● **Consigne écrite**
Réécrivez sous forme de liste courte le paragraphe du texte ci-dessous qui commence par « Une anecdote illustre », en gardant ses faits principaux.

● **Texte proposé**
-*-*-
Une anecdote illustre les rapports que le maire de Nice Jacques Peyrat entretient avec la culture niçoise. En 1998, à la demande d’un ami instituteur, Louis Pastorelli, chanteur du groupe Nux Vomica, écrit une chanson pour les écoliers qui font l’ouverture du carnaval, sur la place Masséna. « Lo gobi », c’est le nom de la chanson, décrit l’état de déliquescence de la culture niçoise (« Il n’a même plus de langue/…/ il ne sait plus qui il est, il ne fait que copier ») et brocarde ouvertement le carnaval officiel (« Dans ce cirque, le dindon fait glouglou/ Avec tous les pingouins qui le regardent à genoux ») tout en faisant la promotion du carnaval indépendant de St Roch. Mais pour le maire, ce n’est que du folklore, puisque c’est en niçois. Personne ne prend la peine de traduire les paroles et le projet suit son cours, les enfants des écoles apprennent la chanson et un disque est enregistré. Ce n’est qu’à une semaine de l’ouverture du carnaval que quelqu’un en mairie se décide à traduire les paroles, et prend peur. M. Peyrat est dérangé en pleine séance de l’Assemblée nationale, mais il est trop tard pour reculer. Il paraît que quelques intermédiaires en ont pris pour leur grade à la mairie…

GM

Source : Christian Rinaudo et Paul Cuturello, « Mise en image et mise en critique de la « Côte d’Azur », op. cit.
-*-*-
● **Entrées indiquant où se trouvent les objets**
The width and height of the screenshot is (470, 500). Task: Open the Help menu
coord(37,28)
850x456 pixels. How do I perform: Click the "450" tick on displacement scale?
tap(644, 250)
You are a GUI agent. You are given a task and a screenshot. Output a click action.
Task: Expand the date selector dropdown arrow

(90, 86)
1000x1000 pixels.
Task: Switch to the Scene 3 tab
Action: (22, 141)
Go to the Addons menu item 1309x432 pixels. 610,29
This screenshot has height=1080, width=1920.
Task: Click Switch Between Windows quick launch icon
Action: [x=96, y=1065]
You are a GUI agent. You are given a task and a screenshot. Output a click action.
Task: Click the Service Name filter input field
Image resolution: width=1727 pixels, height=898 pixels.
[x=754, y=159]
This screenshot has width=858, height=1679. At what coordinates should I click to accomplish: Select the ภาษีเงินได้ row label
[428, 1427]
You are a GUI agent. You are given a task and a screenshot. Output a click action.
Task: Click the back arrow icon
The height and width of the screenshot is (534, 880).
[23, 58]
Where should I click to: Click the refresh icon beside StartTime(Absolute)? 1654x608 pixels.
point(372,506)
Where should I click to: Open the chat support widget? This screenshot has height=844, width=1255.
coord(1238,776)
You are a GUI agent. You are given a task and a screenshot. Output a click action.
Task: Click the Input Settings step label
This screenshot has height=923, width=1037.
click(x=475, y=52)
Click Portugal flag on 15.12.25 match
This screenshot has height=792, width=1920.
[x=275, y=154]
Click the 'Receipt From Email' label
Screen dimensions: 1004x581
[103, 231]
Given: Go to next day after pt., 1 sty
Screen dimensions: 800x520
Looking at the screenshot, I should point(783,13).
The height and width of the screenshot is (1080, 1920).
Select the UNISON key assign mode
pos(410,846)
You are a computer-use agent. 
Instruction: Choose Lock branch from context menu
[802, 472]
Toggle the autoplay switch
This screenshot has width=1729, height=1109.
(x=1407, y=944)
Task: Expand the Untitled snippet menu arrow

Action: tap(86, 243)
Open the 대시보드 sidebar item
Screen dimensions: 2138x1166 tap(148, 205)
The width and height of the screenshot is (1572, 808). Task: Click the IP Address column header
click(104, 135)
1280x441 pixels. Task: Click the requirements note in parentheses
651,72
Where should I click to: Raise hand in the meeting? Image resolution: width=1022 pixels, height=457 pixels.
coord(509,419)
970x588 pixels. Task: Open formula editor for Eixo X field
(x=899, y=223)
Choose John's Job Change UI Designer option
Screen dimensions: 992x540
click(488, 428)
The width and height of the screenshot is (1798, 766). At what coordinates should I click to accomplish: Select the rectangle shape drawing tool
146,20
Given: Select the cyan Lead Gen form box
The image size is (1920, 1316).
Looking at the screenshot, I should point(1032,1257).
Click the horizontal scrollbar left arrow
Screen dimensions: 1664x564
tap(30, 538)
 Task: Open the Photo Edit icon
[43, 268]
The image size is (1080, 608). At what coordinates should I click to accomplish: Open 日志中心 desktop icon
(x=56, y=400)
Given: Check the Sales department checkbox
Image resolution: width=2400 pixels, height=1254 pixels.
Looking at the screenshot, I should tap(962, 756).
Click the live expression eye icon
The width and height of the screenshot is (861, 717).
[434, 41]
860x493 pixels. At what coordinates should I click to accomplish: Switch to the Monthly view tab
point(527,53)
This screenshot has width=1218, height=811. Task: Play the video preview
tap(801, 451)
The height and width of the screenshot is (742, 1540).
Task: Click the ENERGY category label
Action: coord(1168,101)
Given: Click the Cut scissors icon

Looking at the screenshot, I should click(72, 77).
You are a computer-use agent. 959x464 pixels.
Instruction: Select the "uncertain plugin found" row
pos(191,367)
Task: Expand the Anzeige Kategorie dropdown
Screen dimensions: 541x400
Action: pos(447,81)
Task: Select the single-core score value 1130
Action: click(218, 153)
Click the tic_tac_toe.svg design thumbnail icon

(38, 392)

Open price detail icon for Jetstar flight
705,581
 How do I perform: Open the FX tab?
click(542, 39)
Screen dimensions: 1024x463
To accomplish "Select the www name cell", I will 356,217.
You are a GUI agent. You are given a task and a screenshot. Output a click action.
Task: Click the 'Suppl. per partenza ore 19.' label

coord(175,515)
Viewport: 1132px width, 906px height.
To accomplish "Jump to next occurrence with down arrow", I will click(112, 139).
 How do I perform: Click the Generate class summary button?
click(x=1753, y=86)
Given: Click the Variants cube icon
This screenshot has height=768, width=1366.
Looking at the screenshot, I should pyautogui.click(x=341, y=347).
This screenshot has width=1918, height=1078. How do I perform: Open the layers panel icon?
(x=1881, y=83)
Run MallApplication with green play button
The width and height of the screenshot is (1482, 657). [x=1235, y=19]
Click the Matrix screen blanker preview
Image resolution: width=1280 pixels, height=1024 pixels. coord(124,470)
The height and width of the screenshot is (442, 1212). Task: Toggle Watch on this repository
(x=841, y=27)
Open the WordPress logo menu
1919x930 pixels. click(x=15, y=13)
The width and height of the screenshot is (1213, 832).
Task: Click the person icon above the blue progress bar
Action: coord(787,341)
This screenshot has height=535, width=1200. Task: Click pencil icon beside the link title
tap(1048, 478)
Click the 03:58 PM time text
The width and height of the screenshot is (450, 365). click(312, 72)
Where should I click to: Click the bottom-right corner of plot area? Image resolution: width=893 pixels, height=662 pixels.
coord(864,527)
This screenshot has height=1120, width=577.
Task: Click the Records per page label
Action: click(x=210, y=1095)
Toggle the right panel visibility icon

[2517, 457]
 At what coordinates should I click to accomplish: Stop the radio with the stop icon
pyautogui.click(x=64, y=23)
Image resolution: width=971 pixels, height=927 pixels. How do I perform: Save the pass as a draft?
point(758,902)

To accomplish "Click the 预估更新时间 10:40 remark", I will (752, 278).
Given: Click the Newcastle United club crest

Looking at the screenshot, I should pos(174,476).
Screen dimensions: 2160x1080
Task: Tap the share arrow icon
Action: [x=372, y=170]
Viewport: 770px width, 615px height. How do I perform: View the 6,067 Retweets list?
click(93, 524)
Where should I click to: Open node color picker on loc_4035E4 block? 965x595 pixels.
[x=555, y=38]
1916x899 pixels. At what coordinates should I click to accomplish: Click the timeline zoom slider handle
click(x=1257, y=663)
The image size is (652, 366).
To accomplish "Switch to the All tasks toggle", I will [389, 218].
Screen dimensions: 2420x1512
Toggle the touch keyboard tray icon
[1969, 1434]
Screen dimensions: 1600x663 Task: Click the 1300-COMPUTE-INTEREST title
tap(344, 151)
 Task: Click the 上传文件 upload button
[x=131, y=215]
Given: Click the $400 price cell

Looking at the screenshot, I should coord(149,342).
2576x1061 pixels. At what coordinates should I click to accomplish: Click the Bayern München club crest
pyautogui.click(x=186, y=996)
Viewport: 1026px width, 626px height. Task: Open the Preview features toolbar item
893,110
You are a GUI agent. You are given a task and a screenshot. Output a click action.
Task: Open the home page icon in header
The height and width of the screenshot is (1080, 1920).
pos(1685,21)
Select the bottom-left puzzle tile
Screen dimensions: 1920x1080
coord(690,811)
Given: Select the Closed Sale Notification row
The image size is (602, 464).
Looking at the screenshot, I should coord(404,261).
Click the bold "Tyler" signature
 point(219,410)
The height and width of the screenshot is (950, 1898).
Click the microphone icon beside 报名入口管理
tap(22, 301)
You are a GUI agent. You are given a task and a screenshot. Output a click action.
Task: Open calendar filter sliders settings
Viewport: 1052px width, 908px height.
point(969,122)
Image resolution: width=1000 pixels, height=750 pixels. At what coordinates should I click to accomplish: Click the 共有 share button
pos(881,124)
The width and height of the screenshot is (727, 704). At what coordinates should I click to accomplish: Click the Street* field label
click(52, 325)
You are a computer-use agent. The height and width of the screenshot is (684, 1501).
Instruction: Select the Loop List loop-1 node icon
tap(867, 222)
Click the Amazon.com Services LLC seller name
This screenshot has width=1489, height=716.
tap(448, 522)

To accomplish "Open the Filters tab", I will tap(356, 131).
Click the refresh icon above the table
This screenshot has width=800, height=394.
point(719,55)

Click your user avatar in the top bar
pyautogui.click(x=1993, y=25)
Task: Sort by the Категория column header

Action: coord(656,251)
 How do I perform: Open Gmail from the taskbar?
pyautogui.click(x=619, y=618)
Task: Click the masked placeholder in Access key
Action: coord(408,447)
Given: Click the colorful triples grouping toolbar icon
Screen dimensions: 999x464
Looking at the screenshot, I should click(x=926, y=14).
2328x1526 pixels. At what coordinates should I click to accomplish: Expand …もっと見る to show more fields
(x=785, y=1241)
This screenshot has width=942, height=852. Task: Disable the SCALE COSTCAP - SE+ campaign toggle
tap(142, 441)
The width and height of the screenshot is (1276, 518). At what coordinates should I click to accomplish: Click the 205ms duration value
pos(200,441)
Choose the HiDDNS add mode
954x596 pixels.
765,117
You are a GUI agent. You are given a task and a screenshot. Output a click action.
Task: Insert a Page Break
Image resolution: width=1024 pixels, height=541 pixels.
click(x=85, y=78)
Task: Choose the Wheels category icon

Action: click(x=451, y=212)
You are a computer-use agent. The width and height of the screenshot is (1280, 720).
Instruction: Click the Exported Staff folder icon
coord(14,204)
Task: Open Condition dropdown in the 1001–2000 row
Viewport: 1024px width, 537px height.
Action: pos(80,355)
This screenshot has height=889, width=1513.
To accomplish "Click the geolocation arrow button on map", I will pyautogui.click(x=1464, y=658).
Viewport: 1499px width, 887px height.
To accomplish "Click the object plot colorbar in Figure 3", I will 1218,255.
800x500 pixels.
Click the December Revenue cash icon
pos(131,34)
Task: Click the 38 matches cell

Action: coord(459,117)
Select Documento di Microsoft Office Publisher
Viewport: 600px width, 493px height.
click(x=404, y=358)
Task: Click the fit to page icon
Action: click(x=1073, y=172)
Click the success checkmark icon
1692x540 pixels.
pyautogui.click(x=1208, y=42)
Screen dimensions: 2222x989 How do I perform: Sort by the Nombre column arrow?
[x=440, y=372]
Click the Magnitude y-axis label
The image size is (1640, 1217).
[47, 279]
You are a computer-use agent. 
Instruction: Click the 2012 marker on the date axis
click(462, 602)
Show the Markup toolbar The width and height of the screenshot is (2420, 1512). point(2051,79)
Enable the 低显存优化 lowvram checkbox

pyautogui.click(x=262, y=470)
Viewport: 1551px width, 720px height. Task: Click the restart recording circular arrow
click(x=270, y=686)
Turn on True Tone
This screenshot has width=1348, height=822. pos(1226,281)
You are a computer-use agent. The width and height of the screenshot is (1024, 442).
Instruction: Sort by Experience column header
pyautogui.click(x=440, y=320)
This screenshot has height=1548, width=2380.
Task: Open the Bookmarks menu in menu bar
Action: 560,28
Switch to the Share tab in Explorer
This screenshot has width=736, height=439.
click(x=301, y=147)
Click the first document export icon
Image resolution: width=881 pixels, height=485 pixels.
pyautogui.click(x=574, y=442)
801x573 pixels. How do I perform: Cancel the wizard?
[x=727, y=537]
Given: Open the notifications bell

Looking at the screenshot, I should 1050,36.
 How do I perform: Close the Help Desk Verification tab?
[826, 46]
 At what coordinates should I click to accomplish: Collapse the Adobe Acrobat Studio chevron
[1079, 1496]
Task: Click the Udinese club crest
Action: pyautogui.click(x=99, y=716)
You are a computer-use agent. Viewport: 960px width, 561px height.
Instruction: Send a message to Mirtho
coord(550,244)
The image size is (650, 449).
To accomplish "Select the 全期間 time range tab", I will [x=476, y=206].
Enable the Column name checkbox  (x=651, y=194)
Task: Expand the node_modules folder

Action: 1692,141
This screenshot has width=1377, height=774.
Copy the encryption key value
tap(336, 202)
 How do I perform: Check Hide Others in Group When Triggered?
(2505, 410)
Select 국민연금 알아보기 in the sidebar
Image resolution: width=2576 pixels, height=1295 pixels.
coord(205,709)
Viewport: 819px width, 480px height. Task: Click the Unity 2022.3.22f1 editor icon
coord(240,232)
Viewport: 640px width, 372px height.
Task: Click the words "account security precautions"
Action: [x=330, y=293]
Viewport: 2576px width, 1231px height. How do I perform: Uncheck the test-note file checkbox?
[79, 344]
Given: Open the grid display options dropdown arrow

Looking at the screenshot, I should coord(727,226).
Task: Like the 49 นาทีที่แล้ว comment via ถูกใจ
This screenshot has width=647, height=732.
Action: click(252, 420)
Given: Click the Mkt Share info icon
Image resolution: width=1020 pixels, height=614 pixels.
-*-*-
● **Réponse à l'exercice**
- En 1998, un ami instituteur demande à Louis Pastorelli, chanteur du groupe Nux Vomica, d'écrire une chanson. Ce sera « Lo gobi », pour les écoliers qui ouvrent le carnaval sur la place Masséna.
- La chanson, en niçois, décrit le déclin de la culture niçoise. Elle se moque ouvertement du carnaval officiel et fait la promotion du carnaval indépendant de St Roch.
- Pour le maire, Jacques Peyrat, ce n'est que du folklore. Personne ne traduit les paroles, les enfants apprennent la chanson et un disque est enregistré.
- Une semaine avant l'ouverture du carnaval, quelqu'un à la mairie traduit enfin les paroles et prend peur.
- M. Peyrat est dérangé en pleine séance de l'Assemblée nationale, mais il est trop tard pour reculer.
- Quelques intermédiaires en auraient pris pour leur grade à la mairie.